CPU numbers are off, as FMA is considered 2 instructions, and Zen5 can do 2 of t...

CPU numbers are off, as FMA is considered 2 instructions, and Zen5 can do 2 of them per cycle in addition to two adds, so it would be 6 instructions per cycle not 4(GPU numbers are always quoted this way, so it is only fair to do the same for the CPU).

Also the 9950x has 32 threads, but is hyperthreaded, so it only has 16 actual cores, so the correct scaling factor is 16 cores * 16 SIMD lanes.
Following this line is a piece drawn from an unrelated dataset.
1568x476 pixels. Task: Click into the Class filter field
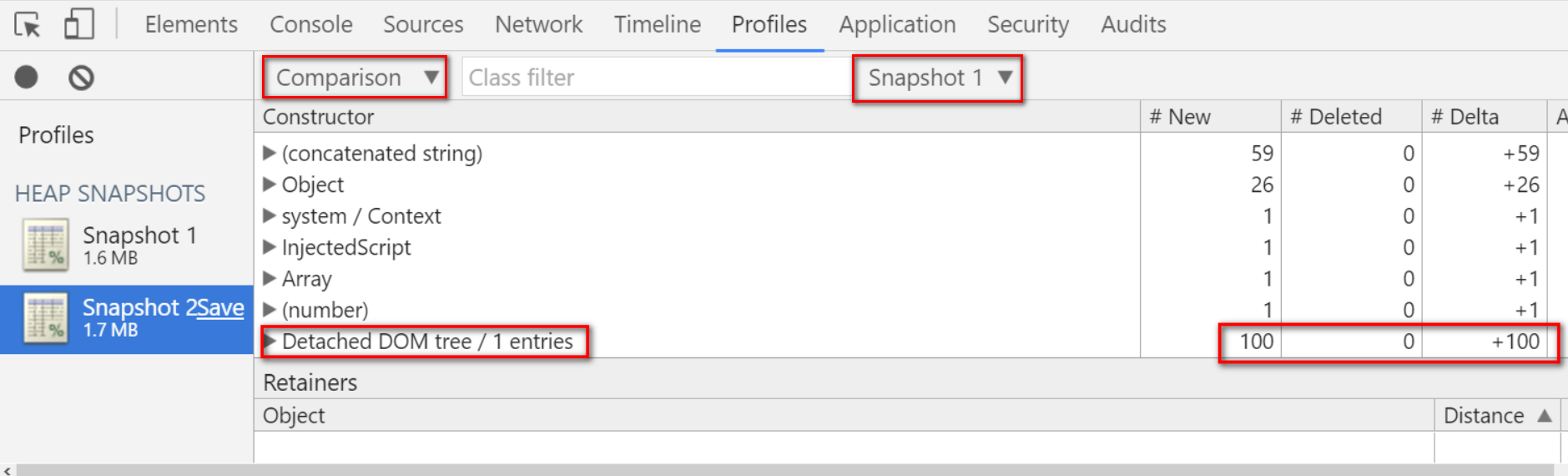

Anyway the final number is 8.678 32 bit float TFLOPS.

The RTX 4090 has 82.58 32 bit TFLOPS according to Nvidia, but it also costs far more than the 9950x($1,600 vs $650), so I find this comparison rather odd.

So it costs 2.46 as much and delivers 9.5x the perf.
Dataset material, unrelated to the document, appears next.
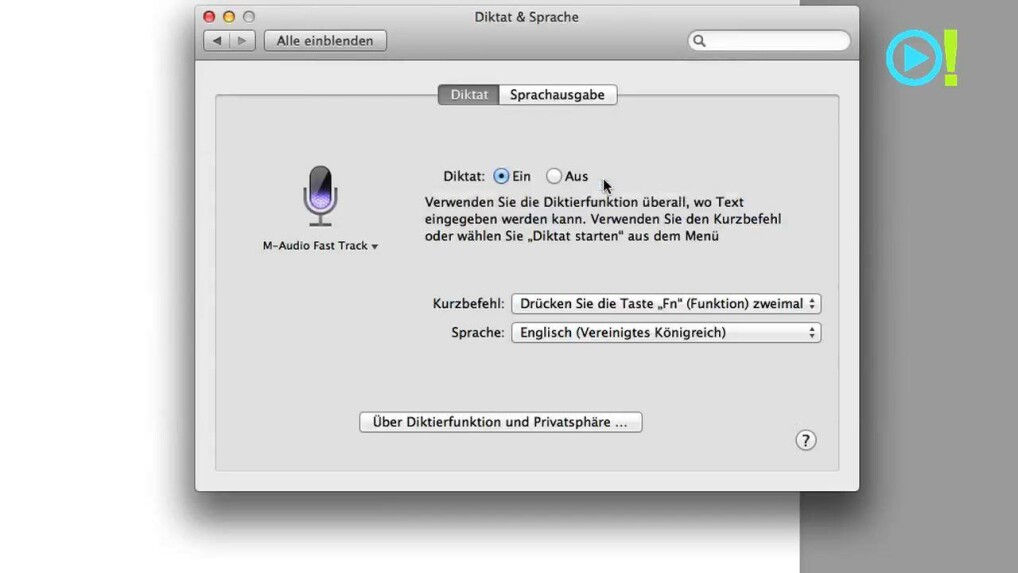1018x573 pixels.
Task: Switch to the Sprachausgabe tab
Action: 557,95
If you normalize for cost the perf advantage is about 3.8x, which is roughly the same numbers Intel reported years ago when they debunked the whole GPU is 100x better nonsense.

Anyway, I really hate the Cuda terminology where they refer to SIMD lanes as "threads".
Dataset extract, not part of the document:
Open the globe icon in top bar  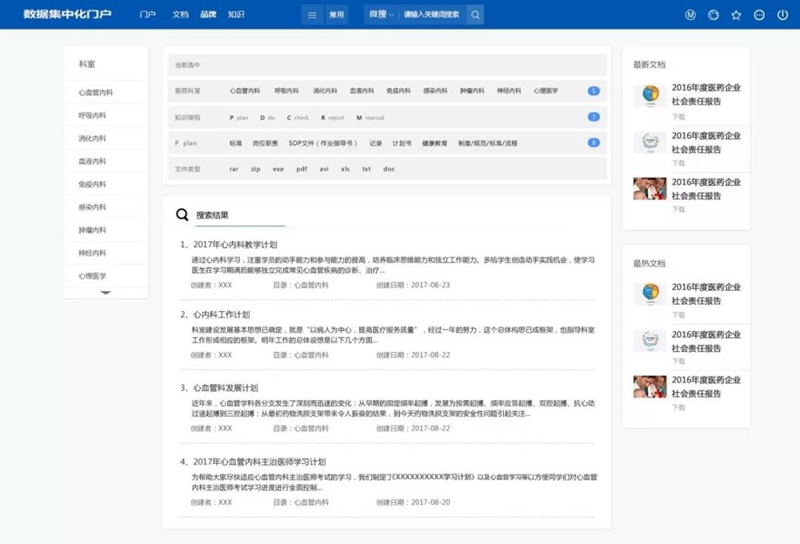click(x=713, y=15)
There are also alot of the things to consider, where either the CPU or GPU has an advantage such as..

GPU advantages:

Hardware sin/cos support(with Nivida at least)

abs/saturate are often just modifiers

scaling by small powers of 2 is often free

16bit floats are fully supported

CPU advantages:

doubles are full speed and you can interleave with floats if you just need for a few calculations

access to wide variety of integer sizes and bit manipulation functions, GPU has some of this but not nearly as broad

lower level programing model